Embora tenha sido reafirmado pelo INFARMED, I.P., numa entrevista à RTP, que “a maioria dos medicamentos têm alternativa seja ela de marca ou genérico”, tal afirmação parece-nos uma solução manifestamente redutora uma vez que consideramos que na situação extrema das vinte e quatro farmácias que mostraram a sua preocupação, em representação da larga maioria das farmácias do país, os farmacêuticos como profissionais de saúde já terão ultrapassado todas as alternativas a fim de proporcionar o melhor aconselhamento ao utente. Por outro lado, cada utente tem direito a escolher o medicamento preferencial que pretende tomar, dificultando muitas vezes o próprio acesso à terapêutica e potenciando desafios no que toca à adesão à terapêutica, apresentando-se esta última com números pouco satisfatórios, podendo ser exacerbada pela inexistência de alternativa similar no mercado, por exemplo, através de medicamentos genéricos. Pelos sucessivos desafios que esta situação acarreta, os principais lesados são os cidadãos e a sua saúde.
Esta situação é ainda agravada pelo facto de parte destes medicamentos em falta serem considerados essenciais pela Organização Mundial de Saúde (OMS) e pela desigualdade verificada a nível nacional, uma vez que as farmácias do interior são as mais afetadas, com maior incidência nos Distritos de Vila Real, Bragança, Braga e Castelo Branco, de acordo com o relatório anual do CEFAR da ANF.
Os atuais medicamentos com maior índice de défice tratam-se de medicamentos para a Doença de Parkinson, Diabetes Tipo 2, Tromboses e Enfartes, Doença Pulmonar Obstrutiva Crónica (DPOC) e Hipertensão, patologias comuns, realçando-se a preocupação realista para esta matéria, dados patentes no estudo do CEFAR.
O farmacêutico, em última análise, deve estar preocupado com a qualidade dos medicamentos, a qualidade do aconselhamento farmacêutico e com a boa articulação do circuito do medicamento.
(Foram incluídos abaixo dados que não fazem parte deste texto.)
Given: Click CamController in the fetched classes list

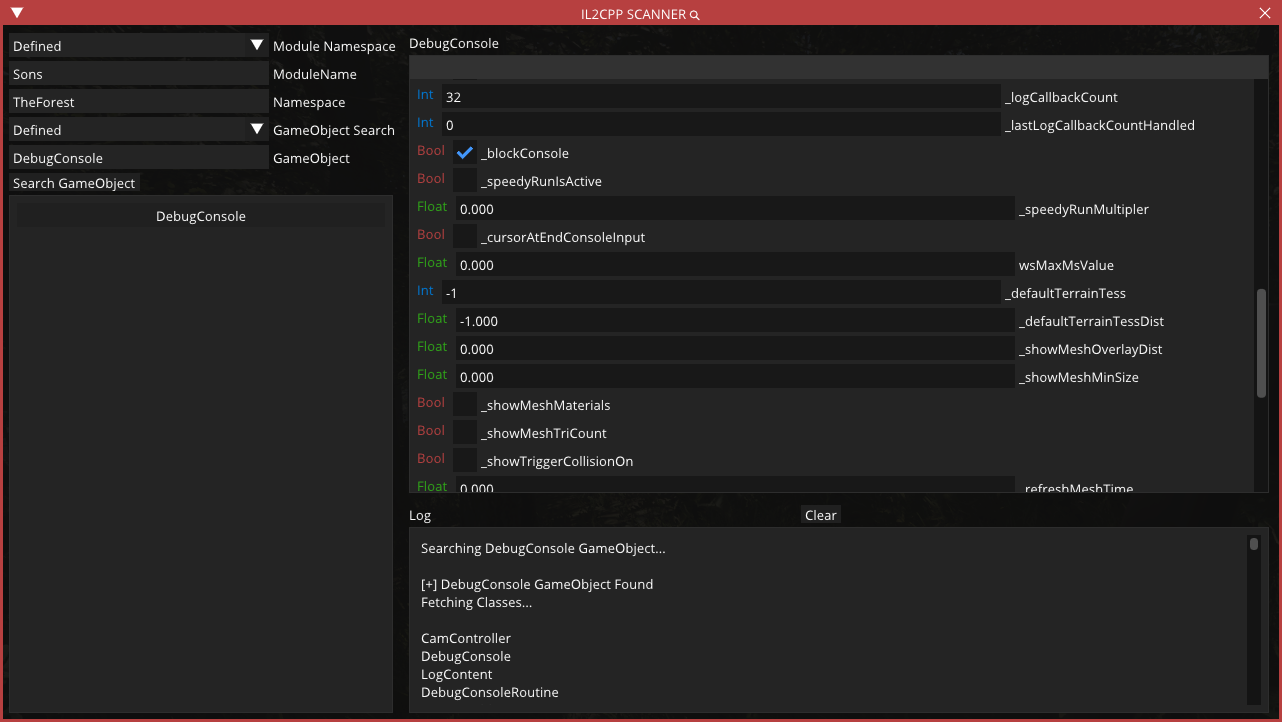Looking at the screenshot, I should [465, 638].
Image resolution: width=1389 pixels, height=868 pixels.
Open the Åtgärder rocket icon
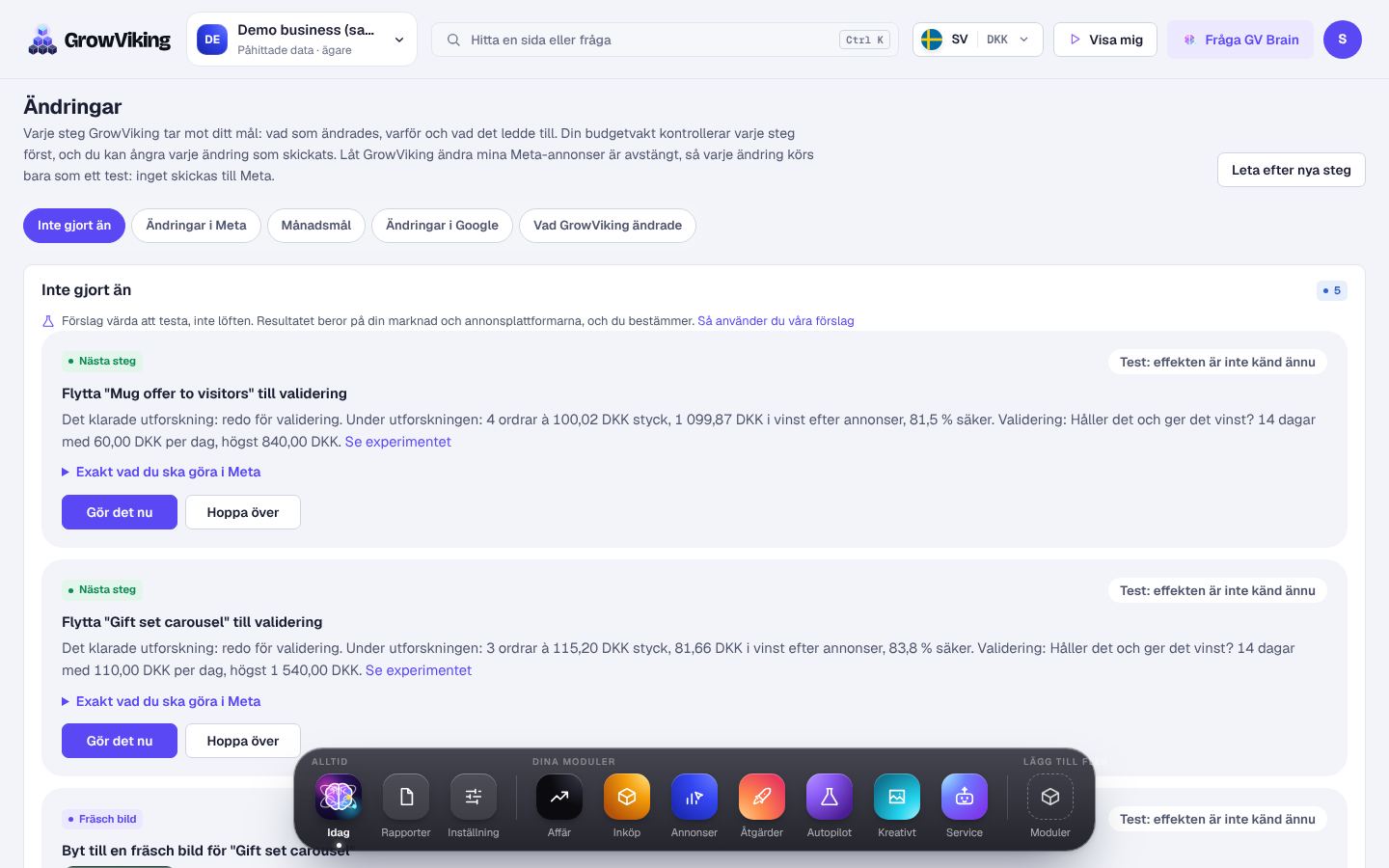click(x=762, y=798)
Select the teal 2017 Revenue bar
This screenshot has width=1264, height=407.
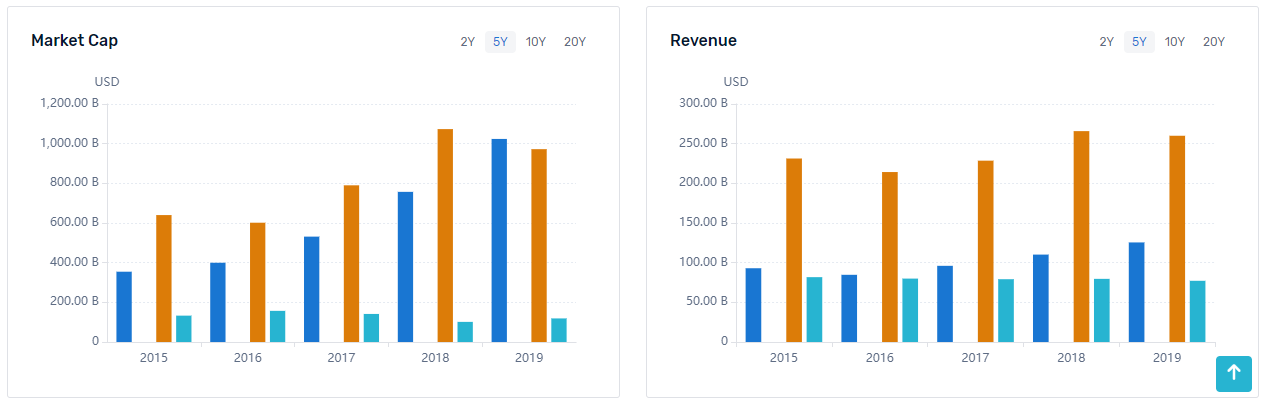pyautogui.click(x=1006, y=311)
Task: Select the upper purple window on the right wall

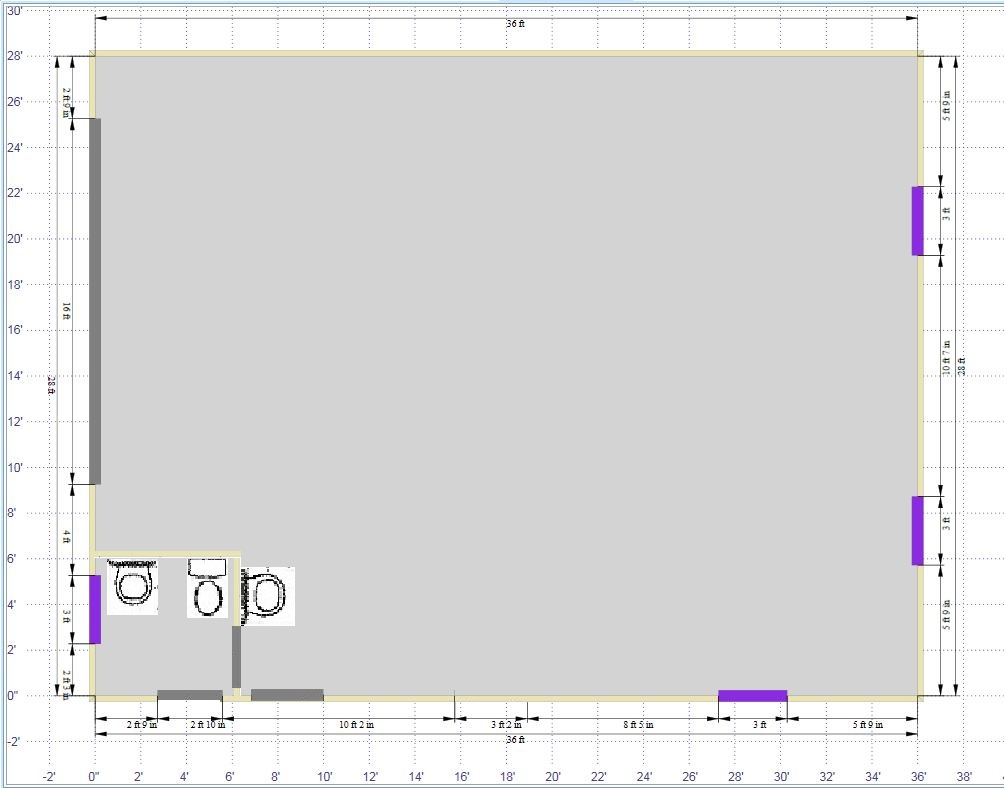Action: coord(917,221)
O condicionamento de qualquer um destes fatores deve ser minimizado ao máximo porque se não representa a profissão, não representa também a sociedade em que nos inserimos, promovendo consequências nefastas para a profissão e o Serviço Nacional de Saúde (SNS) na sua globalidade, degradando-o.
Os estudantes vêem no futuro, enquanto profissionais de saúde, uma impotência desmedida em prestar o melhor serviço possível aos portugueses e um SNS em risco, além dos utentes cuja assistência, acompanhamento e terapêutica continua, em demasiados palcos, a não ser centralizada nos mesmos.
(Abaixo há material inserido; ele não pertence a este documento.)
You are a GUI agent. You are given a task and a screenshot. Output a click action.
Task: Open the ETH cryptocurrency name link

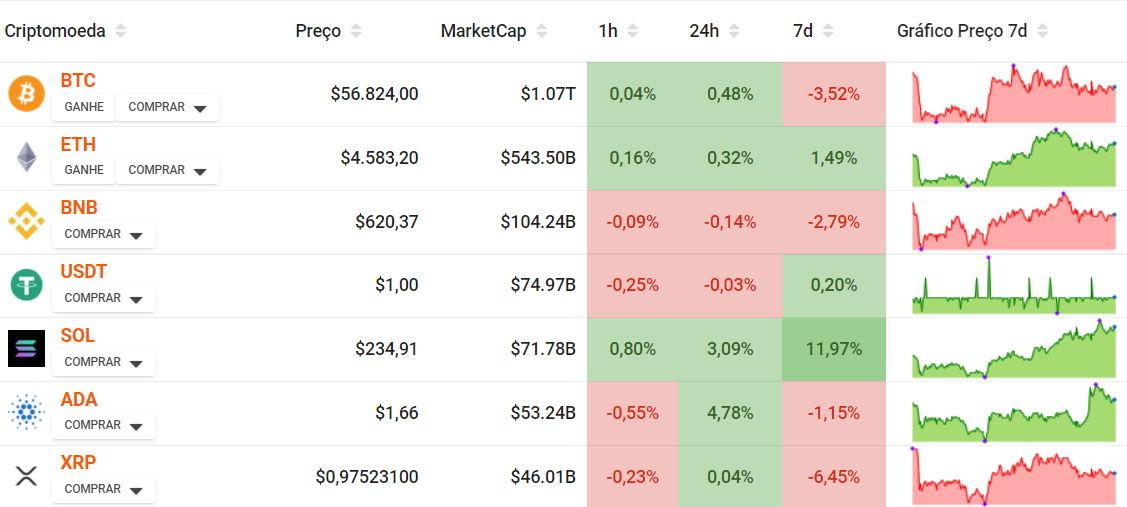pos(78,144)
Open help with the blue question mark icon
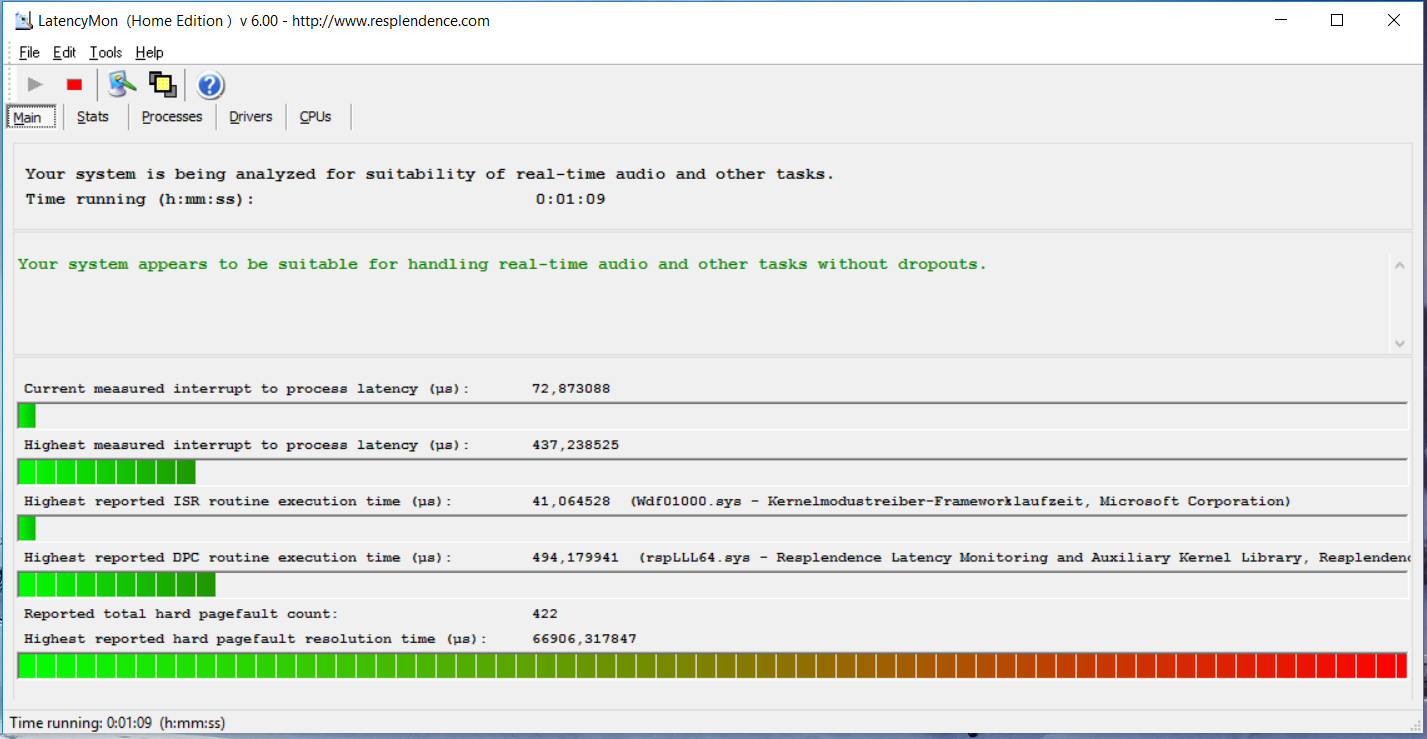This screenshot has width=1427, height=739. pyautogui.click(x=210, y=85)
Tendo em conta os pontos supracitados, a APEF vem, deste modo, expressar a sua profunda preocupação pelos portugueses não terem acesso à medicação de que necessitam, tendo de recorrer a inúmeras Farmácias na tentativa de terem a sua terapêutica restituída ou tendo de, abruptamente, cessar a terapêutica de que necessitam por falhas colossais de medicamentos nas Farmácias, todos os dias.
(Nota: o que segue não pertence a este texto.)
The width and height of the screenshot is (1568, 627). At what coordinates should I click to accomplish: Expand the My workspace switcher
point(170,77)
Urge, mais do que nunca, uma tomada de posição séria, sólida e integrada entre o Governo, o INFARMED, I.P. e demais entidades do circuito do medicamento, a fim de pôr termo à situação de alarme social e à penalização que os portugueses sofrem pelo não acesso aos seus medicamentos, e em última instância, pela agravante de patologias ou demais situações de saúde.»